Consultation du 22/12/2024 au 17/01/2025 - 11827 contributions
1. Contexte
L’arrêté du 21 février 2024 fixe les conditions et limites dans lesquelles des dérogations aux interdictions de destruction peuvent être accordées par les préfets concernant le loup (Canis lupus). Il établit à ce titre le cadre d’intervention des opérations de tirs ainsi que les conditions et modalités de mise en œuvre de ces opérations.
Il n’existe dans cet arrêté aucune distinction entre les différents types d’élevages (ovins, caprins, bovins, équins). Or, à la différence des ovins et des caprins, il n’existe pas à ce stade de schéma de protection des troupeaux bovins et équins valide techniquement. Du fait de l’absence d’un référentiel de protection ayant fait ses preuves pour ces troupeaux, est apparu le besoin de définir des dispositions particulières pour les bovins et équins en matière de dérogation aux interdictions de destruction, sans reconnaître pour autant une non-protégeabilité générale pour ces troupeaux.
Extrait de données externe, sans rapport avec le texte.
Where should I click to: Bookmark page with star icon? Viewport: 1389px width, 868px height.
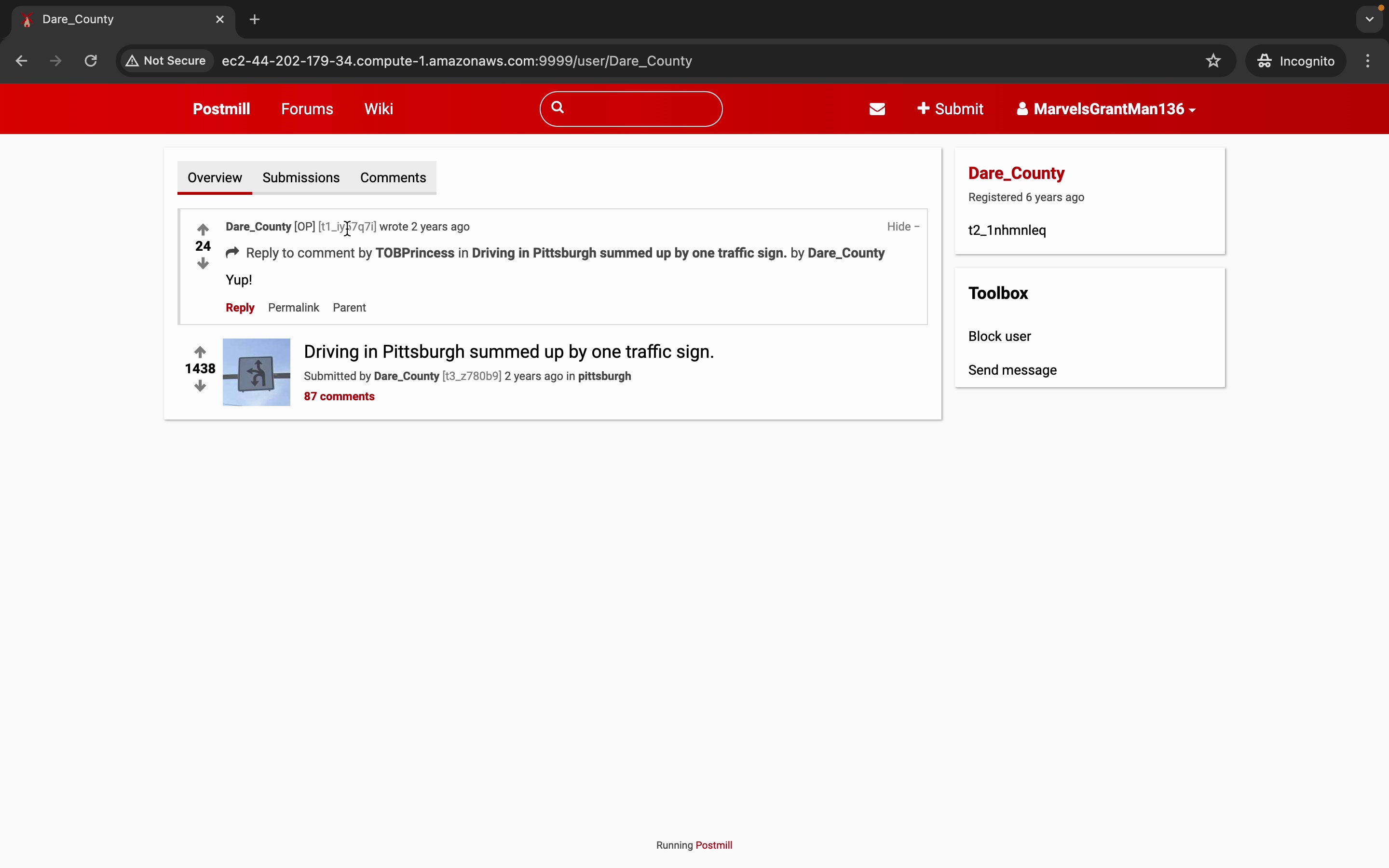(1213, 61)
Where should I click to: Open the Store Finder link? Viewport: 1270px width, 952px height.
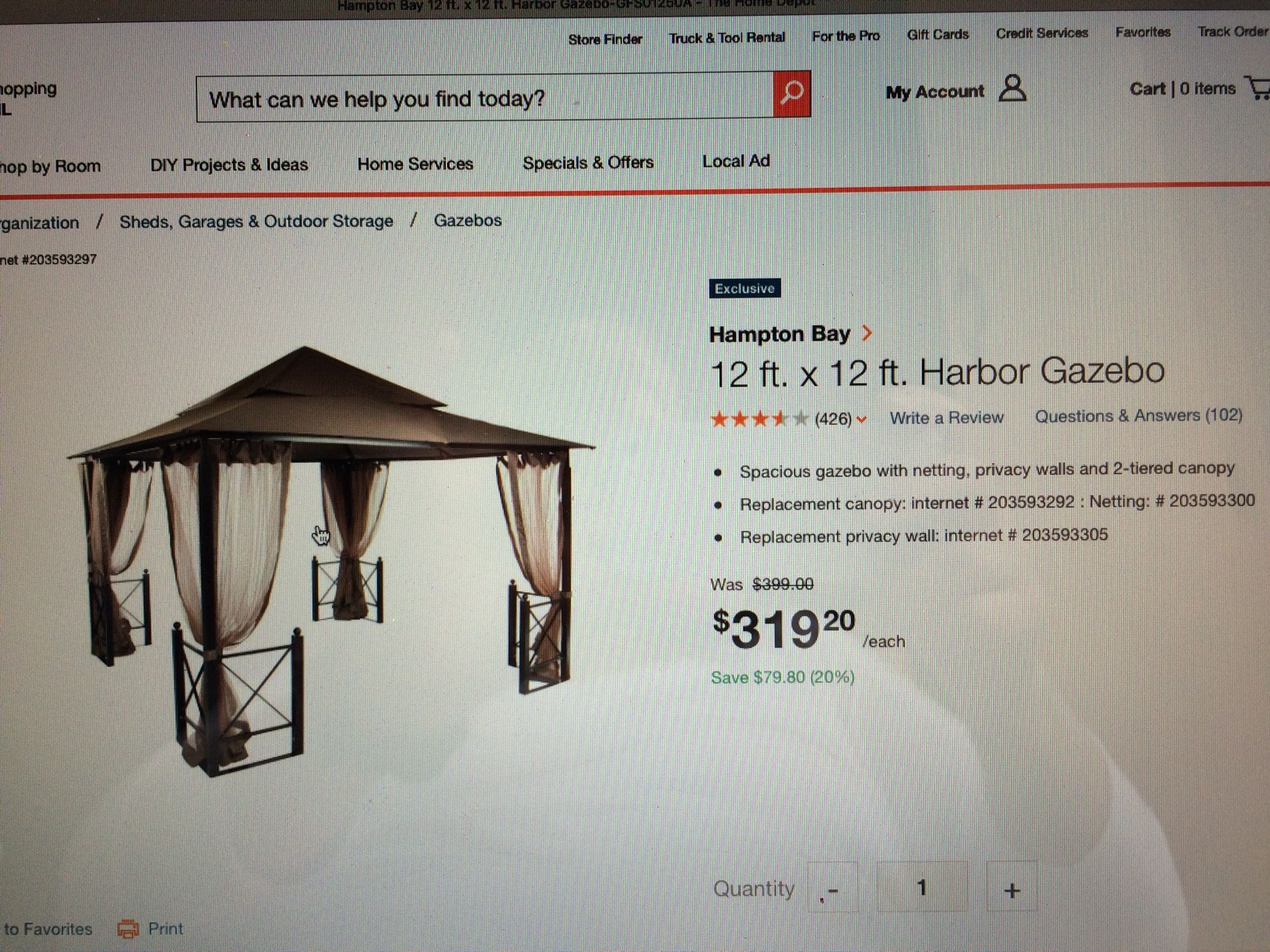click(605, 39)
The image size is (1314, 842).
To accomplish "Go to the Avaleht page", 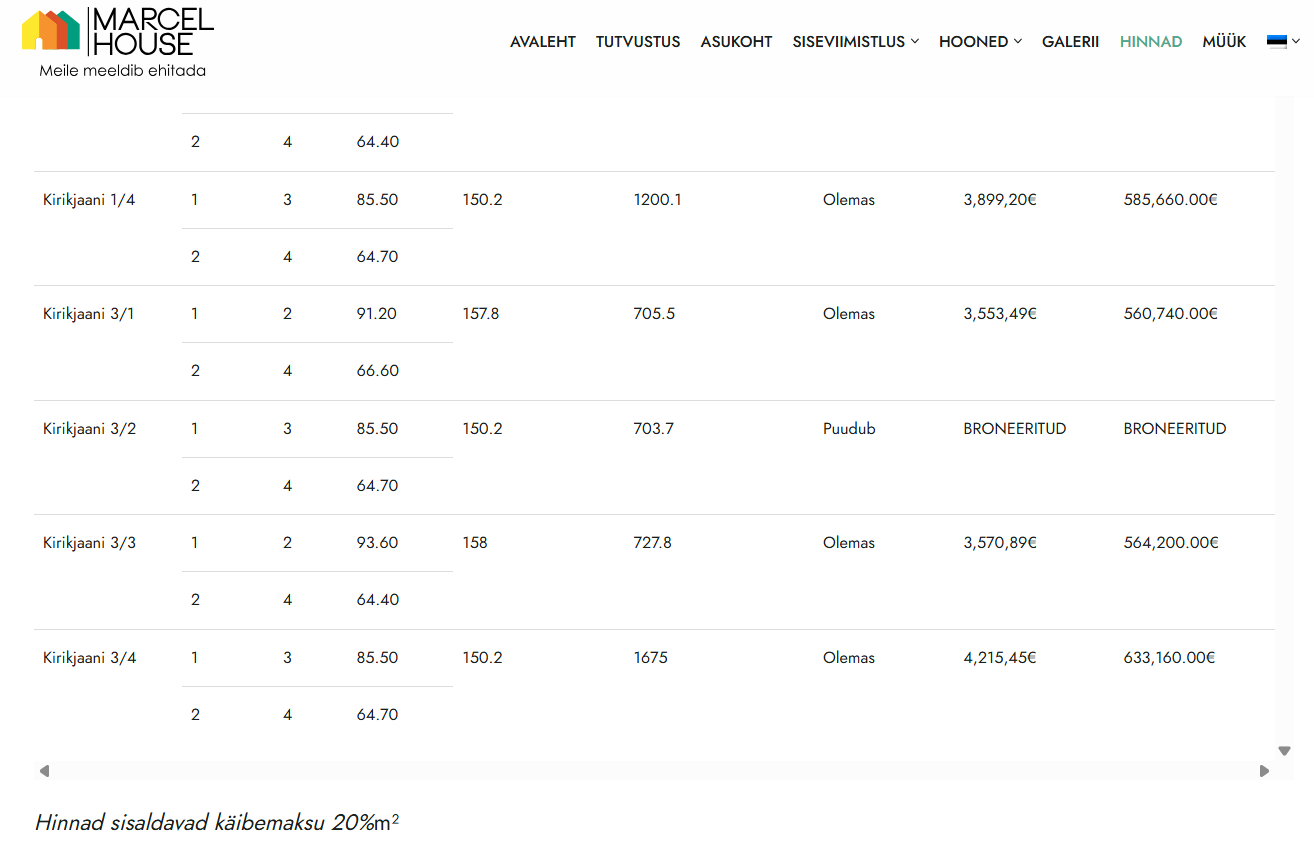I will tap(543, 42).
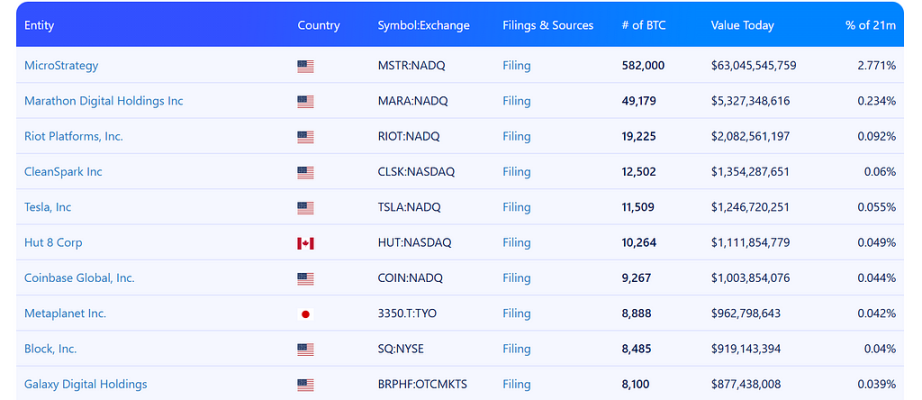
Task: Select the 582,000 BTC cell
Action: pyautogui.click(x=643, y=66)
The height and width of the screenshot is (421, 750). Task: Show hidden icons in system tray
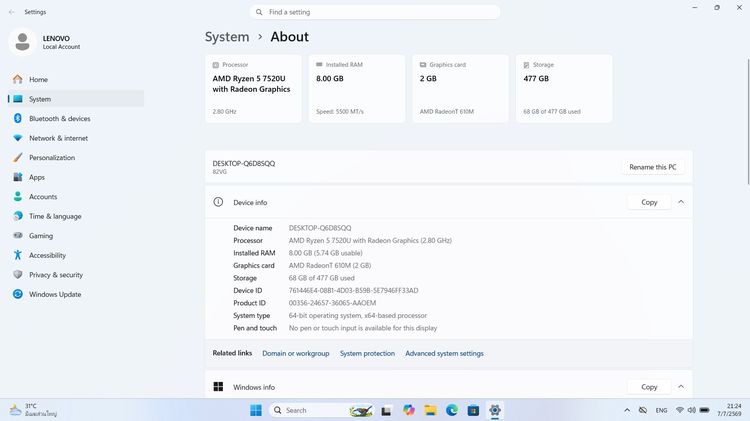(627, 410)
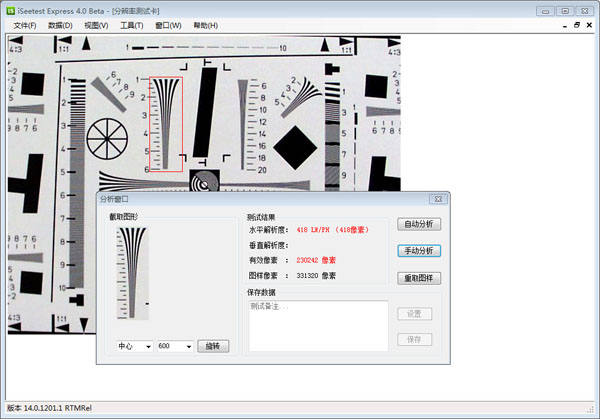Click into the 测试备注 notes text field
The width and height of the screenshot is (600, 419).
pyautogui.click(x=316, y=323)
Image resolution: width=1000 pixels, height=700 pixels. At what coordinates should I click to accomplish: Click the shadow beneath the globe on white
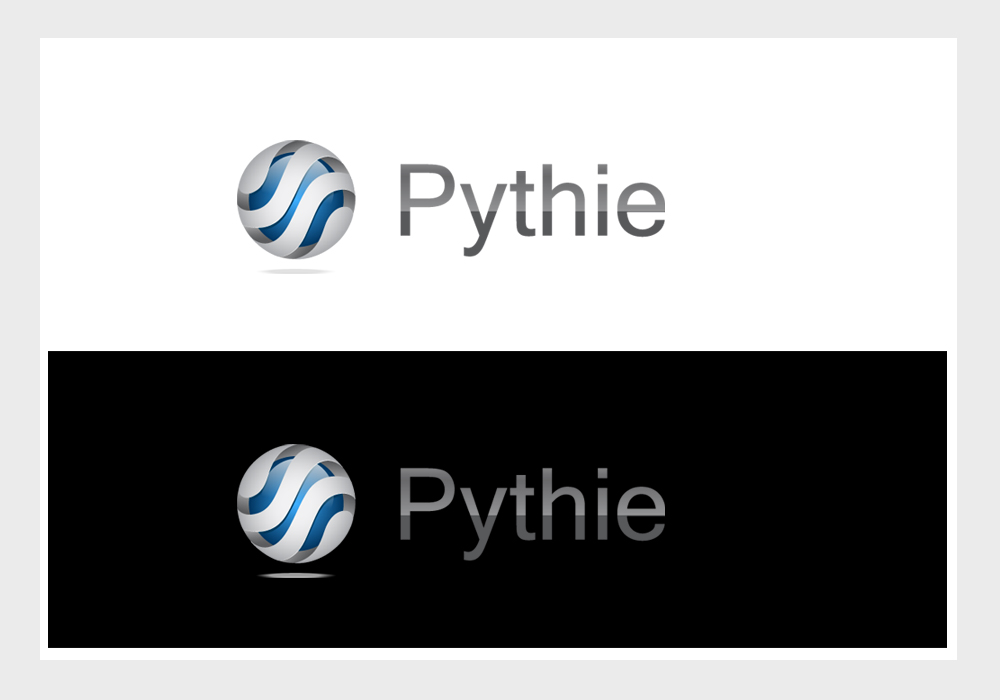[295, 272]
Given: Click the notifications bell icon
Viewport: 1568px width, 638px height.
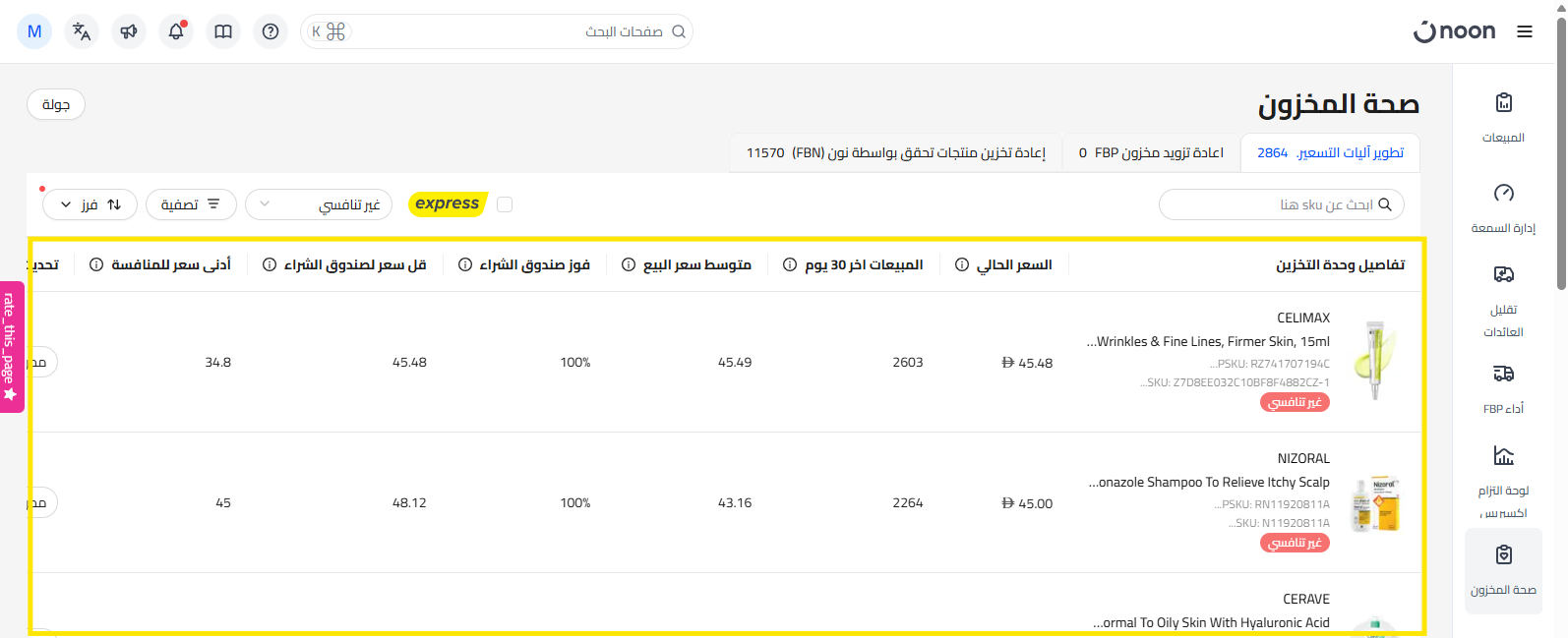Looking at the screenshot, I should click(x=176, y=31).
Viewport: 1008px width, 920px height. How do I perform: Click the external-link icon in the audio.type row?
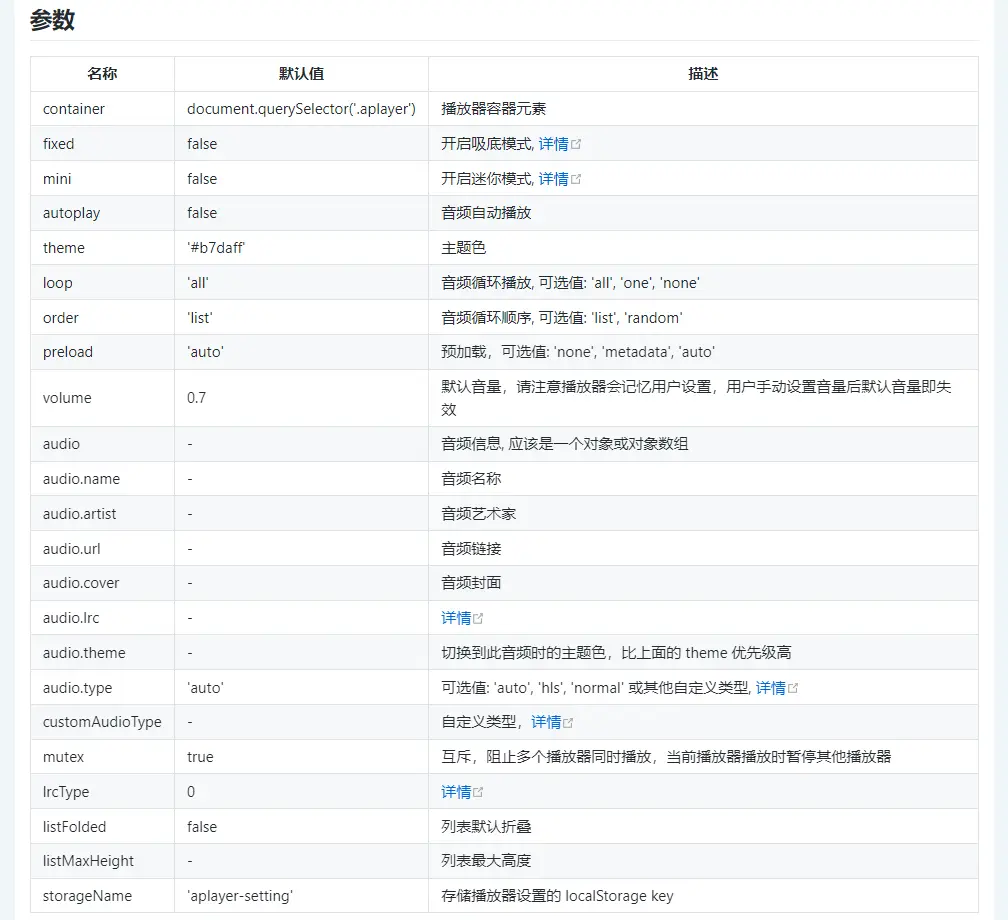point(793,688)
Dans le cadre des opérations de tir définies par ce même arrêté, la prise en charge de la dépouille après un tir effectif est confiée aux seuls agents de l’OFB. Or, du fait des lieux de mise en œuvre des tirs par les louvetiers, parfois en estive difficilement voire non-accessible en véhicule, durant la nuit, des difficultés sont apparues pour conserver et surveiller la dépouille sur place avant son enlèvement par un agent de l’OFB. Une disposition est ainsi introduite pour accorder aux louvetiers la possibilité d’appuyer l’OFB dans la prise en charge de la dépouille.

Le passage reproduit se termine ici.